Remarquons qu'on dispose aussi d'un autre indicateur qui permet, à sa manière, de refléter les préoccupations liées aux questions environnementales : il s'agit du taux d'adhésion à une association de défense de l'environnement. Celui-ci est très faible, d'après les déclarations relevées dans l'enquête : il oscille depuis dix à quinze ans autour de 3% (2,7% exactement en fin 1993). Cet indicateur n'est donc pas forcément révélateur des fluctuations des préoccupations à l'égard de l'environnement au fil du temps.

Finalement, si le cadre de vie semble plutôt satisfaire nos concitoyens, l'environnement est, pour eux, source d'inquiétude.

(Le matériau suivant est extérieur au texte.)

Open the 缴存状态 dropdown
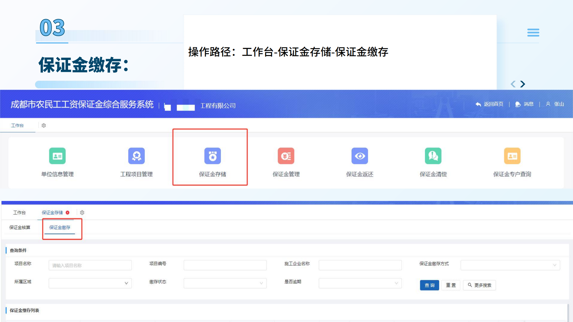This screenshot has height=322, width=573. [x=225, y=283]
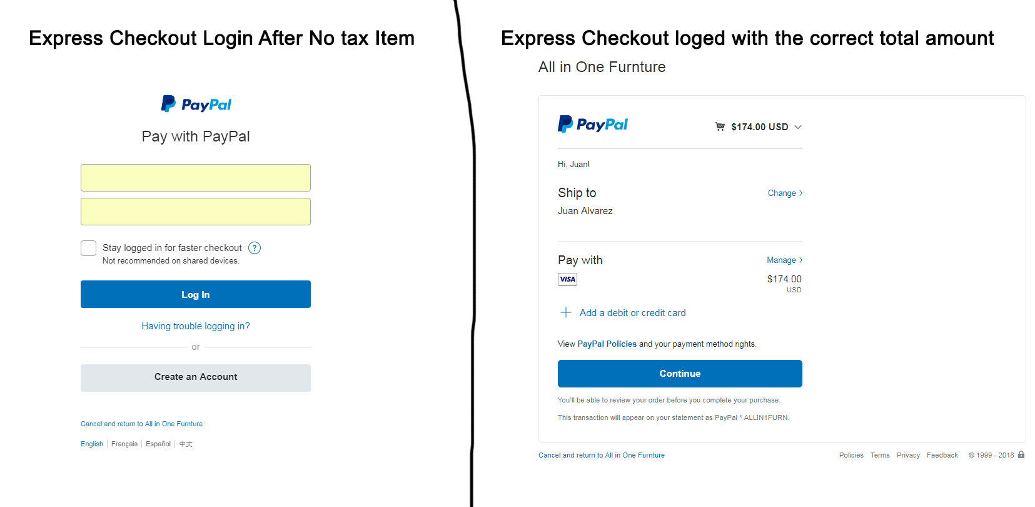Click the shopping cart icon beside the total
This screenshot has height=507, width=1035.
(x=720, y=126)
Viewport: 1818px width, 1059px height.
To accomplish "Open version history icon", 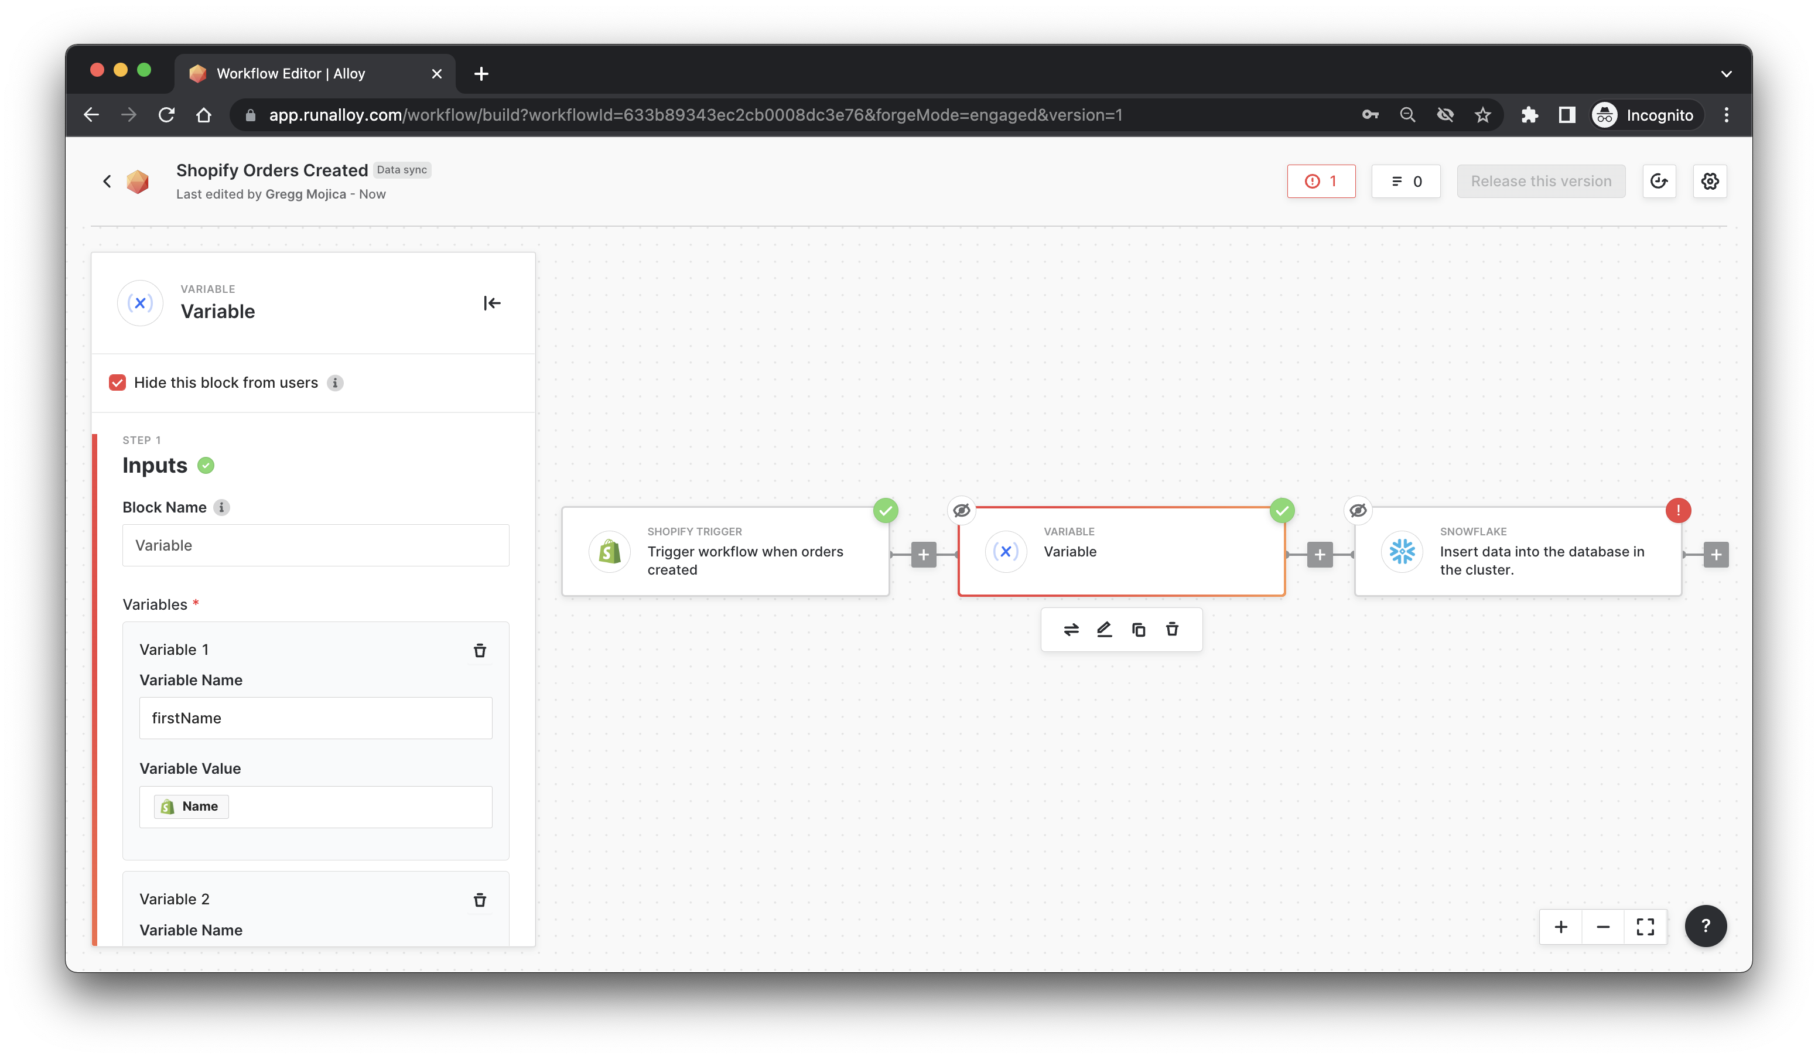I will [1659, 181].
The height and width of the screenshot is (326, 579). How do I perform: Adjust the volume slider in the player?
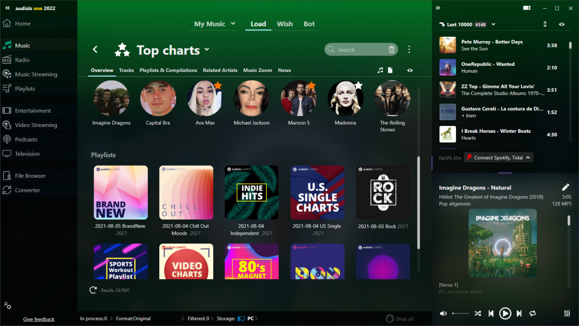point(461,313)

Certes, cette crainte est à relativiser car un bon nombre d'autres sujets passent avant, mais on a pris conscience de certains dangers qui peuvent découler, par exemple, de la pollution de l'eau ou de l'air. Les questions d'environnement sont aujourd'hui régulièrement évoquées dans les médias. L'effet de serre, le trou de la couche d'ozone sont des phénomènes que l'on ne perçoit pas encore très directement, ni concrètement, mais qui commencent à inquiéter les populations. De même, la gestion des déchets industriels et ménagers est une question cruciale au jour d'aujourd'hui. C'est pourquoi les produits conçus avec une préoccupation du respect de l'environnement (avant, pendant et après leur consommation) connaissent d'ailleurs un réel engouement auprès des consommateurs. Il semble donc primordial, dans ce contexte, de s'interroger sur la perception qu'ont les Français de ces différents problèmes et de savoir ce qu'ils sont concrètement disposés à faire.

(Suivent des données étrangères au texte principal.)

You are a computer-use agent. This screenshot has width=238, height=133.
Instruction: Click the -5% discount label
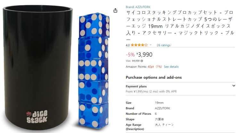(130, 55)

Le présent rapport s'organise en quatre sections, très distinctes les unes des autres :

* La première section est relative aux interrogations sur la nature. A quoi fait-on référence lorsqu'on évoque la nature ? Quels sont les éléments qui, selon les Français, en font partie ? Et quelles sont les associations les plus fréquentes entre les divers éléments cités ? Comment juge-t-on l'état de la nature ? Est-elle plus ou moins dégradée qu'elle ne l'était il y a dix ans ? Enfin, a-t-on conscience de ce qui pollue dans nos habitudes de tous les jours ?

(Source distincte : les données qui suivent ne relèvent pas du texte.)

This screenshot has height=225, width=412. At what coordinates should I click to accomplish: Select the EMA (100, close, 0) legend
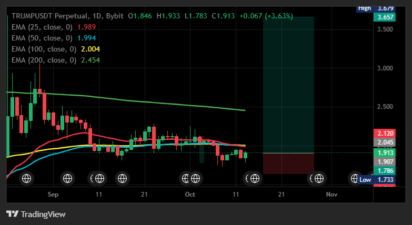point(44,49)
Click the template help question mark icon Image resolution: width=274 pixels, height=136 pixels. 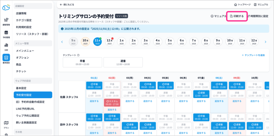click(78, 55)
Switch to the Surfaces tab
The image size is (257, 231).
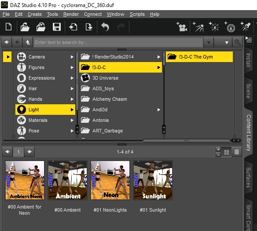point(248,177)
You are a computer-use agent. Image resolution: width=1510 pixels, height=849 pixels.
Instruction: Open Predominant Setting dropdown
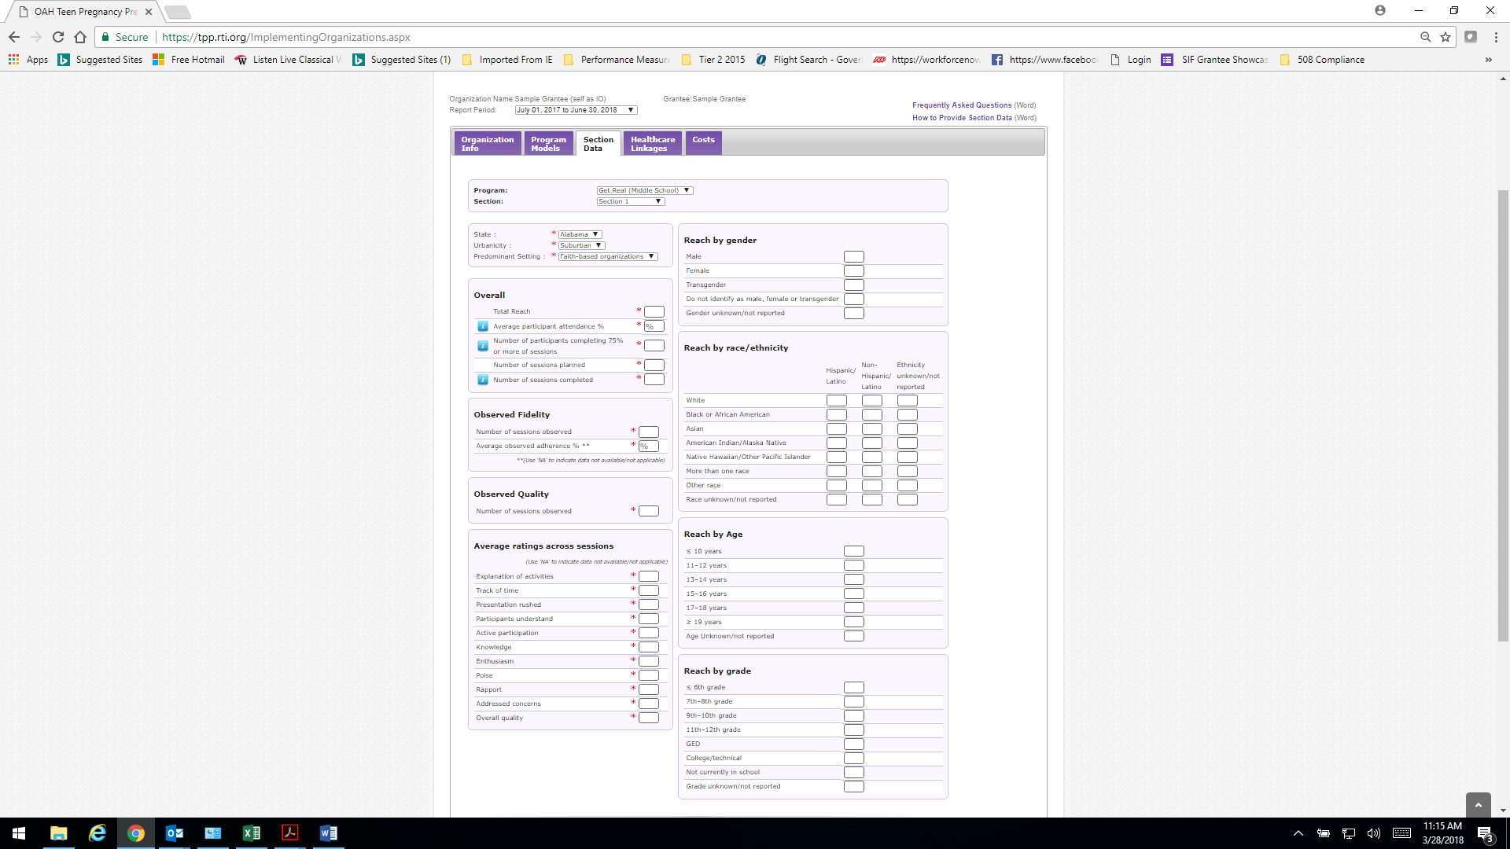(x=607, y=256)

* La deuxième section concerne le rôle de l'Etat en matière de protection de l'environnement. Comment les Français jugent-ils les actions des pouvoirs publics en la matière ? Quels sont les liens qui existent entre ce jugement et l'opinion que l'on a sur l'environnement ? Quelles sont les actions que l'Etat doit mener en priorité afin de mieux préserver et protéger l'environnement ?

Une question d'un ordre un peu différent traite, par ailleurs, de l'entretien des terres abandonnées par les propriétaires : est-ce à l'Etat, aux communes, aux propriétaires ou aux agriculteurs qu'il incombe la responsabilité de les entretenir ?

* La troisième section aborde la question de la contribution personnelle de chacun des Français dans la lutte contre la dégradation de l'environnement. Les préoccupations de nos concitoyens peuvent en effet se refléter dans les actions qu'ils se déclarent prêts à engager. On mesurera, en premier lieu, la proportion de ceux qui se disent prêts à apporter leurs déchets triés dans des lieux spécifiques (déchetteries) dans la perspective d'un recyclage. Mais l'engagement véritable de nos concitoyens dans ce domaine sera probablement mieux révélé par la part de ceux qui sont disposés à acquitter plus de taxes affectées directement à la défense de l'environnement.

* Enfin, une dernière section sera relative à l'achat de produits alimentaires et aux garanties de qualité auxquelles la population attache le plus d'importance.